The area around the De Hoop Dam abounds in Aloe cryptopoda. Variations in this plant relate to several features, including flower colour, shape, flowering time and plant size. The Steelpoort and Burgersfort areas have larger plants with more branching in the inflorescence panicles than the Zimbabwe or Botswana forms. The links among A. wickensii, A. lutescens and A. cryptopoda make study of this complex of species very interesting when plants from the wider distribution are compared.
The differences have become even more bewildering since certain attempts to combine them. The existence of natural hybrids in the veld does not make matters any easier. The plants are usually solitary, although small groups formed through division may occur. A mature plant will have around 50 leaves. They are lanceolate, attenuating towards the tips. The upper leaf surface may be deep green, reddish green or blue-green. The inflorescence branches both simultaneously or consecutive with conspicuous triangular bracts at the base of every branching. The perianths are cylindrical and somewhat three-angled. Their tips are slightly green.
The specific epithet cryptopoda means hidden foot, referring to the large bracts that clasp the pedicels of each separate flower (perianth), more or less obscuring it from view.
These and many more plants collected from the De Hoop Dam during its construction phase have brought much excitement and joy to the members of Operation Wildflower in the long lost days of legally collecting plants from sites earmarked for development. Plants were taken home with Department of Nature Conservation permits obtained on the day of collection for planting in gardens, never to sell.

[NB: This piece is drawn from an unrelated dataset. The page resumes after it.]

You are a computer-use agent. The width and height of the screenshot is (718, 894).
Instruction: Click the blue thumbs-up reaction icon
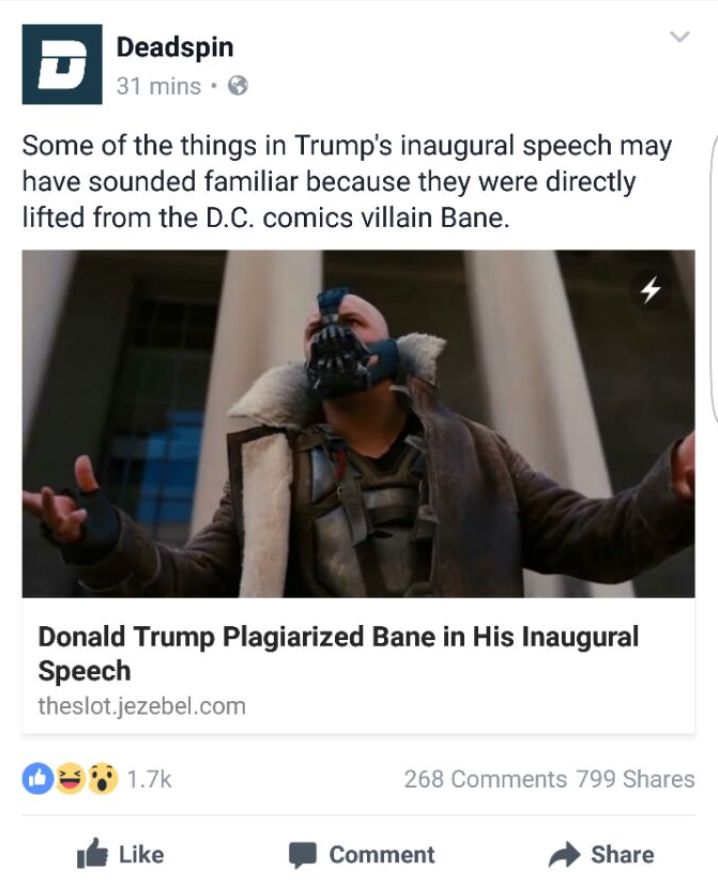(38, 778)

This now defunct citizen run Operation Wildflower system for indigenous plant saving once their destruction in nature was inevitable, lasted for more than half a century, conducted in organised manner in accordance with all regulations and bylaws from Johannesburg.
It is hard to see whether such a venture can ever be revived, although development still brings about much bulldozing of indigenous plants (Frandsen, 2017; Van Wyk and Smith, 2003; Reynolds, 1974; iNaturalist).